── SUPPLIED PASSAGE

By Anya Parampil
An excerpt from “Corporate Coup”: Introduction: The Project for a New American Century
Upon walking through the front doors of Venezuela’s Foreign Ministry, or Cancillería, in Caracas, one is greeted by a peculiar art installation which, at first glance, appears to be a large, fractured, black-trimmed window with a tail stretching behind it. As you gaze past the structure to see what is labeled the Sala de Salvador Allende, or “Salvador Allende Room,” located in the Cancillería lobby, the towering sculpture’s full image becomes clear. It is an artistic rendering of former Chilean President Salvador Allende’s glasses, left shattered on the floor of his office on September 11, 1973, after US-backed military forces stormed the Presidential Palace in Santiago and overthrew his government. Allende died from gunshot wounds, later ruled to be the result of suicide, amidst the putsch.
I first encountered the sculpture in February 2019, during what became the first of three extended reporting trips I made to Venezuela over the next two years. Days before my arrival, a little-known opposition lawmaker named Juan Guaidó had stood in the center of Caracas’ John Paul II Square and declared himself president of Venezuela, announcing a direct challenge to the authority of President Nicolás Maduro—and sparking an international political crisis that lingers to this day.
Up until that point, the entirety of Guaidó’s burgeoning career had been defined by his ascent within foreign-funded civic organizations in Venezuela. As we will learn, after studying at George Washington University in Washington DC, he joined the ranks of Voluntad Popular, a US-backed opposition party borne from foreign-sponsored student protests that rocked Venezuela throughout 2007. By 2016, Guaidó was representing his native Estado La Guaira in the country’s national legislature at the tender age of 32.
When he announced his self-declared presidency less than three years later, however, Caracas-based pollster Hinterlaces found that a whopping 81 percent of Venezuelans had no idea who Guaidó was. Even so, the novice politician managed to woo officials Washington. According to The Wall Street Journal, his confidence was inspired by a conversation with none other than US Vice President Mike Pence, who placed a call to Caracas on the eve of Guaidó’s makeshift swearing-in ceremony to “set in motion a plan that had been developed in secret over the preceding several weeks, accompanied by talks between US officials, allies, lawmakers and key Venezuelan opposition figures.” The scheme marked an unprecedented twist in US foreign policy: Washington had declared its regime change mission in Caracas “accomplished” before a physical transition in government had actually taken place—and it never would. Today, Guaidó’s name is primarily evoked as a punchline; synonymous with the most infamous US-backed coup that wasn’t.

────
── DATA SHOWN

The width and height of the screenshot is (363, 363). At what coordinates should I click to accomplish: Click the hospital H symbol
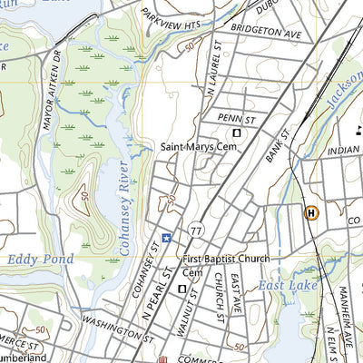(x=311, y=212)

────

SET OF TASKS>
• A. In the Corporate Coup excerpt, rewrite the part starting with "Up until that" and going on through "tender age of 32.", replacing "George Washington University" with "Georgetown University".
• B. According to the Corporate Coup excerpt, what share of Venezuelans did the pollster Hinterlaces find had no idea who Guaidó was?
• C. Continue the Corporate Coup excerpt from its final sentence.

RESPONSES FOR EACH TASK>
• A.
Up until that point, the entirety of Guaidó’s burgeoning career had been defined by his ascent within foreign-funded civic organizations in Venezuela. As we will learn, after studying at Georgetown University in Washington DC, he joined the ranks of Voluntad Popular, a US-backed opposition party borne from foreign-sponsored student protests that rocked Venezuela throughout 2007. By 2016, Guaidó was representing his native Estado La Guaira in the country’s national legislature at the tender age of 32.

• B. 81 percent.

• C.
To myself and my colleagues, the Venezuela dilemma presented a fascinating reporting opportunity—a chance to cover one of the Trump Administration’s most consequential foreign policy blunders while getting a firsthand look at Chavismo, a political movement that permanently altered the course of history on our shared American continent. Each time I touched down at Simón Bolívar International Airport in Venezuela’s Estado La Guaira, it was evident the country was experiencing extraordinary times. The facility is cavernous and seemingly equipped to route a normal number of flights per day, but was usually empty aside from other passengers disembarking from my gate. I often imagined the ghosts of decades past cluttering the airport’s vacant halls: suit-clad men and women rushing to board flights destined for Miami, or Zurich, or Madrid at the height of Venezuela’s neoliberal era. Since 2016, however, major airlines such as Aeromexico, Lufthansa, and Delta have halted flights to Venezuela, citing its increasingly strained economic situation and hurdles to transferring foreign currency out of the country.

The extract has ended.